Hello,
I have a dumb question, but lots of reading and trial-error hasn't worked yet. @kornel 's guide (Using C libraries in Rust: make a sys crate) is awesome, and the Cargo book also tiptoes right up to my question but unfortunately stops short of answering it. (Build Script Examples - The Cargo Book)
I'm trying to create a sys crate to build a C project from source. (https://rosie-lang.org, if you're curious) It has a dependency on Lua.

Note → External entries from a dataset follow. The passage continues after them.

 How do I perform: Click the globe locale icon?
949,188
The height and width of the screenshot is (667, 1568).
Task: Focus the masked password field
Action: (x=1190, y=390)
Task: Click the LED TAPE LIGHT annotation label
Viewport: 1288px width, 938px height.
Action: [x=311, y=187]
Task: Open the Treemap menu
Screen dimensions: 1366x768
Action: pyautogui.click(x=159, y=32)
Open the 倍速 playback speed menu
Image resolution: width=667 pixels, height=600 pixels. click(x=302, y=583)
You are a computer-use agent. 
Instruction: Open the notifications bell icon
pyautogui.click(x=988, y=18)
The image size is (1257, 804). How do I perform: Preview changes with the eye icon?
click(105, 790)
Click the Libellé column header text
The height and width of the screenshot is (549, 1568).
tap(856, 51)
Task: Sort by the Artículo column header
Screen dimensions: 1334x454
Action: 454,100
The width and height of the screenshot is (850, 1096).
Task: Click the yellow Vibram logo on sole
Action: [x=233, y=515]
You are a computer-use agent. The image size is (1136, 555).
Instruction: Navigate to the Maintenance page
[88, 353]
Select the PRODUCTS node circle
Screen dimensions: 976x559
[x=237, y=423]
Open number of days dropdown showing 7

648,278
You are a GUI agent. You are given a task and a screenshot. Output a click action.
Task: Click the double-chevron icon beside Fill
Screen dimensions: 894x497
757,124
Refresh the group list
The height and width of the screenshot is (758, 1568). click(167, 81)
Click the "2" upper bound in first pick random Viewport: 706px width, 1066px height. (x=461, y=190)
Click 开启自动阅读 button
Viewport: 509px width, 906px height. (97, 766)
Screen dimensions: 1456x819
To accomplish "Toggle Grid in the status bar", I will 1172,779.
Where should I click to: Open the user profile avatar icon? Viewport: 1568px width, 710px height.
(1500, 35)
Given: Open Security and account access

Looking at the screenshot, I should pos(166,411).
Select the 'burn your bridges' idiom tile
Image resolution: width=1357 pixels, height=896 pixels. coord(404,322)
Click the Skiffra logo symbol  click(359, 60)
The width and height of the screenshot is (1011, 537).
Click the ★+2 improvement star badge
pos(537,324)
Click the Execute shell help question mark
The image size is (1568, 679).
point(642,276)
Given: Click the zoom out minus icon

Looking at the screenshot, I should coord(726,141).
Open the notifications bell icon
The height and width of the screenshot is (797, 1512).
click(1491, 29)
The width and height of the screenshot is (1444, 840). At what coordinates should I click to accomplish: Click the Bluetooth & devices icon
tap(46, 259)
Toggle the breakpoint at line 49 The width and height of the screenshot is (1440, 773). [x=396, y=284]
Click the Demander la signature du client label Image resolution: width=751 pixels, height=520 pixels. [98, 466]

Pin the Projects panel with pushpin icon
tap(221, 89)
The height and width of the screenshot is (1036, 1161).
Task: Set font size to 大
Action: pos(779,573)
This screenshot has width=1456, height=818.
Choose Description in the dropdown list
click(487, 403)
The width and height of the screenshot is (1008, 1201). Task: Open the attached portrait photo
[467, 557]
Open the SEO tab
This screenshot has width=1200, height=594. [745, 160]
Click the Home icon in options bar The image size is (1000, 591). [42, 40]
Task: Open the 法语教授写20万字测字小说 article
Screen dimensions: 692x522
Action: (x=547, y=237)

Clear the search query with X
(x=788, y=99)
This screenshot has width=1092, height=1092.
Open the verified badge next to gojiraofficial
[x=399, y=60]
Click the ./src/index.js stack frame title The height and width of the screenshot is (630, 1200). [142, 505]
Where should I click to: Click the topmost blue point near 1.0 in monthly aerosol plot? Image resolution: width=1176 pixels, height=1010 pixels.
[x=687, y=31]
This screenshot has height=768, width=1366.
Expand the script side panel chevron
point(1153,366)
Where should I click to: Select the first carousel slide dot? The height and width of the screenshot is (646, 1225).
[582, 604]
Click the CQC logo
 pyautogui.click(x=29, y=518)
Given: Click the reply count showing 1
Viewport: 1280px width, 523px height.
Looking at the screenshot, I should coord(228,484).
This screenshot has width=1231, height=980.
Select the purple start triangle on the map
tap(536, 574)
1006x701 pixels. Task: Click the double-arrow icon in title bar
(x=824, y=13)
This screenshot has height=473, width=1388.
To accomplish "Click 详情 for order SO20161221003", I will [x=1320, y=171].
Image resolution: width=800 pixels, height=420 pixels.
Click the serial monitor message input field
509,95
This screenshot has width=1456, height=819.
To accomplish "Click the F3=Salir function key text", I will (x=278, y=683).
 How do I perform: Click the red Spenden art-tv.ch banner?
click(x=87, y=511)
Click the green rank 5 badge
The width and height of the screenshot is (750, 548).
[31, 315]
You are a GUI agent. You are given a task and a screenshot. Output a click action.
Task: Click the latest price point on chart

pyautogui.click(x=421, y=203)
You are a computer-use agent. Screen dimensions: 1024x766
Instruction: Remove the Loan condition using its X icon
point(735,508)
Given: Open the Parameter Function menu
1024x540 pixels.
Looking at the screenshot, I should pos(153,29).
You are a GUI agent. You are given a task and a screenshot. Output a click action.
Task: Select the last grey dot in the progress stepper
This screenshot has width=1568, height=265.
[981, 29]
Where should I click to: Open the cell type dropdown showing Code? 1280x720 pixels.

So, I depend on the mlua crate in my Cargo.toml like this:
[dependencies]
mlua = { version = "0.6.4", features = ["lua53", "vendored"] }
And, sure enough, it builds the dependency I need. And in my build.rs
file, I can get the include path and the library dir path (and by extension the library path) from the environment variables like this:
let lua_include_dir = std::env::var_os("DEP_LUA_INCLUDE").unwrap().into_string().unwrap();
let lua_lib_dir = std::env::var_os("DEP_LUA_LIB").unwrap().into_string().unwrap();
let lua_lib = format!("{}/liblua5.3.a", lua_lib_dir);
And when I manually invoke cc
(clang) from the terminal, using these paths, I get the build output that I want. But I cannot for the life of me figure out the right calls to make to cc::Build
to get it to link the Lua build's output archive into my library.
On the command line, I just pass the path to the .a
I want to link as another file in the list of source files, but that doesn't work for cc::Build
, nor does passing it to include()
or object()
.
Here is what I have right now:
let mut cfg = cc::Build::new();
cfg.static_flag(true);
cfg.include(lua_include_dir);
//How do I specify lua_lib_dir or lua_lib so it gets linked into my output lib??
for src_file in src_files {
cfg.file(src_file);
}
cfg.compile("rosie");
Any help or insight is very much appreciated. Thank you.